高效液相色谱测定D-阿洛酮糖3-差向异构酶酶活力

A High Performance Liquid Chromatography Method for the Determination of D-psicose 3-epimerase Activity

D-阿洛酮糖3-差向异构酶可以将D-果糖异构化生成D-阿洛酮糖。为建立D-阿洛酮糖3-差向异构酶酶活力测定方法,首先建立了高效液相色谱法测定产物D-阿洛酮糖含量的方法,进而测得D-阿洛酮糖3-差向异构酶酶活力。采用50 mg/L EDTA钙溶液作为流动相等度洗脱Waters Sugar-Pak I色谱柱(柱温90℃,流速0.3 m L/min,进样量10μL),采用示差检测器测定D-阿洛酮糖含量。结果表明,该方法测定酶反应产物D-阿洛酮糖含量得检测限为4.12 mg/L,定量限为10.3 mg/L,在0.5~5.0 g/L范围内线性度良好,R~2=1,重复性(RSD)小于1.0%,加标收回率为98.92%。在此基础上进一步确定D-阿洛酮糖3-差向异构酶酶活力测定时的酶反应最适温度45℃,最适pH值7.0,D-果糖底物质量分数24%,反应时间20 min。经检验,该酶活力检测方法的精密度RSD小于5.0%,达到酶活力检测要求。

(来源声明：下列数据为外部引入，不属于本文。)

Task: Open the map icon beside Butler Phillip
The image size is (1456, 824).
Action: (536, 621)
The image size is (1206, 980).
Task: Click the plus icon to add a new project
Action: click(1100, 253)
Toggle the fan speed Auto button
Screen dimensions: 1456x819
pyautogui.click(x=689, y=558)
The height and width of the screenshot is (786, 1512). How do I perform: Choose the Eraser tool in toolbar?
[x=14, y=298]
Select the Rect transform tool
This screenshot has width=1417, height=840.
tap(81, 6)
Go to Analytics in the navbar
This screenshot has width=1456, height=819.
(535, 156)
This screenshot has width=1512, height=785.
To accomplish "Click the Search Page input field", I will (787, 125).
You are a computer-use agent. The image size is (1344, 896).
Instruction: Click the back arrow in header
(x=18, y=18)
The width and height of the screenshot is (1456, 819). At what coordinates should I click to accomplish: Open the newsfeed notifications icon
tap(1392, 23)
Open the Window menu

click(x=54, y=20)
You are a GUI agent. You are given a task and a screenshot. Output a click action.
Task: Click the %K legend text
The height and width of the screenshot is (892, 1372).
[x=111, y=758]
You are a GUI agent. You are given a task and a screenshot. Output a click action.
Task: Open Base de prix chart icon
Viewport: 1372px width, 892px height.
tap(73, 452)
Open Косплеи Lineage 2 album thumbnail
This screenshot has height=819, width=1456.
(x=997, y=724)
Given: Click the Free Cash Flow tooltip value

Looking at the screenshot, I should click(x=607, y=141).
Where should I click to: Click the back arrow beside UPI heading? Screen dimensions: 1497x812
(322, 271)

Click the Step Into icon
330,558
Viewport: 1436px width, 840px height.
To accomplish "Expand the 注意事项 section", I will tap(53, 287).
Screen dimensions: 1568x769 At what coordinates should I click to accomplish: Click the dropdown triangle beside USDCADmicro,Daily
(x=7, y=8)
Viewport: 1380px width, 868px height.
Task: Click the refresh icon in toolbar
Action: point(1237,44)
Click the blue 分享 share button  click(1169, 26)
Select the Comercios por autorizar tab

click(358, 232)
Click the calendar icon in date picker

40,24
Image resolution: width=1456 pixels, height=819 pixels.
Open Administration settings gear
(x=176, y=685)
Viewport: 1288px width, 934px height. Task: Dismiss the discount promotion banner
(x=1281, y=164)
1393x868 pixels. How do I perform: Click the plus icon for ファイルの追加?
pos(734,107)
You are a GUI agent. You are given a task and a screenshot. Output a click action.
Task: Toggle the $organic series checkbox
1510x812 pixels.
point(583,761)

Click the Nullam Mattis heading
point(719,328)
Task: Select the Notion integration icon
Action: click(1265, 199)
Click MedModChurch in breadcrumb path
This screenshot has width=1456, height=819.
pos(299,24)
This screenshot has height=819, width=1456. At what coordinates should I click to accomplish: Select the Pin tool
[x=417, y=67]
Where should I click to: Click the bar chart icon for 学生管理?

D-psicose 3-epimerase can isomerize D-fructose to form D-Allulose.In order to establish a method for the determination of D-psicose 3-epimerase activity,a HPLC method was established firstly to determine the content of the product D-Allulose,and then the activity of D-psicose 3-epimerase was determined.A Waters Sugar-Pak I column was eluted isocratically with 50 mg/L EDTA calcium solution,the column temperature was 90℃,the flow rate was 0.3 m L/min,the injection volume was 10μL,and the content of D-Allulose was determined by differential detector.The results showed that the detection limit of the method for the content determination of the enzyme reaction product D-Allulose was 4.12 mg/L,the limit of quantification was 10.3 mg/L,the linearity was good in the range of 0.5 g/L to 5 g/L,R~2=1,the repeatability(RSD)was less than 1.0%,and the recovery rate of the spiked standard was 98.92%.On this basis,it was further determined that for the determination of D-psicose 3-epimerase activity,the optimal reaction temperature was 45℃,the optimum pH was 7.0,the concentration of the substrate D-fructose was 24%,and the reaction time was 20 min.By verification test,the precision(RSD)of the method for the determination of the enzyme activity is less than 5.0%,which meets the requirements of the enzyme activity detection.